Penolakan dari warga yang berbeda tersebut memunculkan pertanyaan apakah seandainya peraturan pemerintah tentang pendirian rumah ibadah (yang syaratnya cukup sulit sehingga dirasakan menghalangi kebebasan menjalankan ibadah) dicabut, tidak akan ditemui kesulitan serupa? Dalam beberapa kasus, seperti di Aceh, regulasi sosial yang dibuat masyarakat ternyata jauh lebih sulit dari persyaratan yang dibuat pemerintah. Kesepakatan antara tokoh Islam dan Kristen Aceh pada 1979 hanya membolehkan satu gereja dan empat undung-undung (serupa kapel) di setiap kabupaten di Aceh.

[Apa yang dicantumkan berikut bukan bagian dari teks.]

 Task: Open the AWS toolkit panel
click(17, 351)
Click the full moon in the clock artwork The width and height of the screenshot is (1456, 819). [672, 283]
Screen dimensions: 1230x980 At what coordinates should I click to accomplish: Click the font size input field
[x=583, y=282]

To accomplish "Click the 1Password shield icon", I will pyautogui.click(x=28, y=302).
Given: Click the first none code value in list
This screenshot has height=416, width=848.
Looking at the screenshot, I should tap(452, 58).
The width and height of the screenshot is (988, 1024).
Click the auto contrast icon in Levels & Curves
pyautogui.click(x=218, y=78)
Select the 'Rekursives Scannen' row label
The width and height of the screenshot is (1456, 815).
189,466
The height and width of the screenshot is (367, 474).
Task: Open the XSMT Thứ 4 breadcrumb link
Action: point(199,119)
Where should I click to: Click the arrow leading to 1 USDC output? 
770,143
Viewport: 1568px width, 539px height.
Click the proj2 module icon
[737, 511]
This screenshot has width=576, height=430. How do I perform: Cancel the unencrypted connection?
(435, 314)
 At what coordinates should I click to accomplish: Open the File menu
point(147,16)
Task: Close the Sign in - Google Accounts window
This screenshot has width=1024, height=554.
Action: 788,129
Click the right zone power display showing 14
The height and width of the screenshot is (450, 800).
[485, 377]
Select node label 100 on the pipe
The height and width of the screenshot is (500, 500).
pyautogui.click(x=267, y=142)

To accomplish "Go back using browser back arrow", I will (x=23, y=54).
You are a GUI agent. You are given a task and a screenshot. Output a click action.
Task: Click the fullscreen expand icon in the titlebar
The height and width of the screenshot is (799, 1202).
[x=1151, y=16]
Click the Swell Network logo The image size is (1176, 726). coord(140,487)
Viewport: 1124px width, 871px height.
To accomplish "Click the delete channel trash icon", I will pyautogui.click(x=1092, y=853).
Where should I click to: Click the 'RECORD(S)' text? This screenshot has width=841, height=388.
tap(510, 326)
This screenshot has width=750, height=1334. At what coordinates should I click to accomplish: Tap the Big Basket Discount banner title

Sayangnya, terhadap aturan yang dibuat, pemerintah juga tidak melaksanakannya secara konsekuen. Dalam kasus GKI Taman Yasmin di Bogor, pengadilan sudah memutuskan legalitas izin pendiriannya. Namun, kenyataannya, sampai sekarang gereja tersebut masih disegel. Kelompok paramiliter bersikukuh menolak keputusan itu. Pemerintah daerah sendiri, barangkali karena tekanan warga dan kelompok paramiliter, tak berdaya dan sampai sekarang tetap belum mengeluarkan izin.
Dalam kasus terakhir ini, tampak bahwa pemerintah atau negara lemah di hadapan warganya. Persoalan ini sesungguhnya muncul sejak transisi Orde Baru ke Reformasi. Pada awal-awal Reformasi, kasus perusakan rumah ibadah juga banyak terjadi disertai kerusuhan di banyak kota. Ketika kapasitas negara lemah, negara tidak bisa menjamin keamanan dan menegakkan ketertiban. Di sini negara juga tidak bisa menjaga keamanan ruang publik. Masyarakat kemudian saling melesakkan keinginan mereka di ruang publik yang tak terjaga itu, dengan mekanisme atau aturan main diabaikan, sehingga terjadi chaos. Negara yang lemah juga membuat individu atau warga menjadi tidak setara. Ada kelompok-kelompok yang kemudian tidak diakui hak-hak mereka selaku warga negara (citizen) dan ditindas oleh kelompok yang lebih besar dan berkuasa.[]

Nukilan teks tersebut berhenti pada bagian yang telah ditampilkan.